### Work instructions
Rewrite the data from its beginning through the line containing "Given: Tap the", including that line and the requests. Multiply every coordinate in the answers by 1.45 and round to whole numbers, with halves rounding up.

### The records
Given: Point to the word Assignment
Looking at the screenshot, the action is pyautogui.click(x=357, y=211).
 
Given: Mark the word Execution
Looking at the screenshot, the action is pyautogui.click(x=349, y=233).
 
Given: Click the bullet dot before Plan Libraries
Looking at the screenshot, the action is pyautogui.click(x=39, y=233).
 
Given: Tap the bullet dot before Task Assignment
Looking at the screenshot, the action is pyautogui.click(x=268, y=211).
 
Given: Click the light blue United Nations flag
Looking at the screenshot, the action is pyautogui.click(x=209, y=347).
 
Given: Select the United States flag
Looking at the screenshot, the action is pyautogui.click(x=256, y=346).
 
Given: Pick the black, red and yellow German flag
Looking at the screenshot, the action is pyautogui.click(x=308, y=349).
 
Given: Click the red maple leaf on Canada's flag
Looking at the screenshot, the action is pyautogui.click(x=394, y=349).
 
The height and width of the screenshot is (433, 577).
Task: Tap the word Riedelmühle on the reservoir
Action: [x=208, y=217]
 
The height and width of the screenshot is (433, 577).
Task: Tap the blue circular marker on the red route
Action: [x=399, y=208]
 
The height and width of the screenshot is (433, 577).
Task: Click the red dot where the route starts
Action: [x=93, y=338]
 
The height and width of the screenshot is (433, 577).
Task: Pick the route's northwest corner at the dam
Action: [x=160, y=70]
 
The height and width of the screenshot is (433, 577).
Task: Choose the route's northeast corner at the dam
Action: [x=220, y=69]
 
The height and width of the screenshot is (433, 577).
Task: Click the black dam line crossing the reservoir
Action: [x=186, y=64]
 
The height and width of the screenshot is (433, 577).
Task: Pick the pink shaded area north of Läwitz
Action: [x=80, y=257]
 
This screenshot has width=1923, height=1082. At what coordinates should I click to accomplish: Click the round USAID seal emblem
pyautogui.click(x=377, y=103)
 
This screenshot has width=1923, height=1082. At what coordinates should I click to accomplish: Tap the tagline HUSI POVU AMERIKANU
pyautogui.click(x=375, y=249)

### Task answer
Given: Point to the word Assignment
Looking at the screenshot, the action is pyautogui.click(x=518, y=306).
 
Given: Mark the word Execution
Looking at the screenshot, the action is pyautogui.click(x=506, y=338).
 
Given: Click the bullet dot before Plan Libraries
Looking at the screenshot, the action is pyautogui.click(x=57, y=338).
 
Given: Tap the bullet dot before Task Assignment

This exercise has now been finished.